Siblings
On a wintry day in January, 2018, our mother Diane left this gorgeous world. She did so in the same way she did many things: thoughtfully, and on her own, so as not to disturb anyone. We, her multiple children, were en route to see her when she slipped away.
In this way we were forced to switch our plans from saying our goodbyes solemnly and sadly to begin the process of celebrating her life, in the style of a wake, as the wondrous woman and creator she was: of children, of poems, of books, of scholars for whom she served as mentor.
This is about something that happened four months later during our official life celebration for mom, at a welcoming sacred space that felt like "home" that day, The Church of the Incarnation in Santa Rosa, CA.
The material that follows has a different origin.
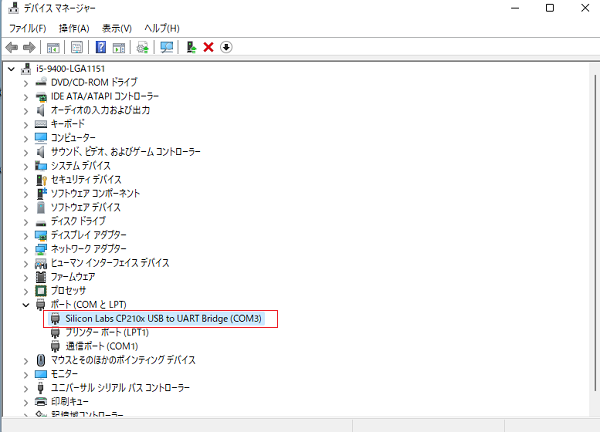Screen dimensions: 600x432
Task: Click the down-arrow Disable device icon
Action: click(226, 47)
As we gathered together to sing on behalf of my mother, I kept seeing her aspect in the faces of my siblings and their children. And as others continued to enter the church who shared a history with my mother, I saw her emanating out of their eyes.
As we were settling in to begin the service, one of my elder sisters looked over at me and her eyes opened up hugely like those of a wild doe hoping its youngling would make it over the river safely.
I had a sense that the boundaries around us as individuals dissolved into a webbing of mutual regard for one another and the fortune we share in having had this extraordinary woman as our mother. And I felt that in some way we all recognized our common internal sense of motherhood and how we must extend it to one another and the world in the absence of our mother.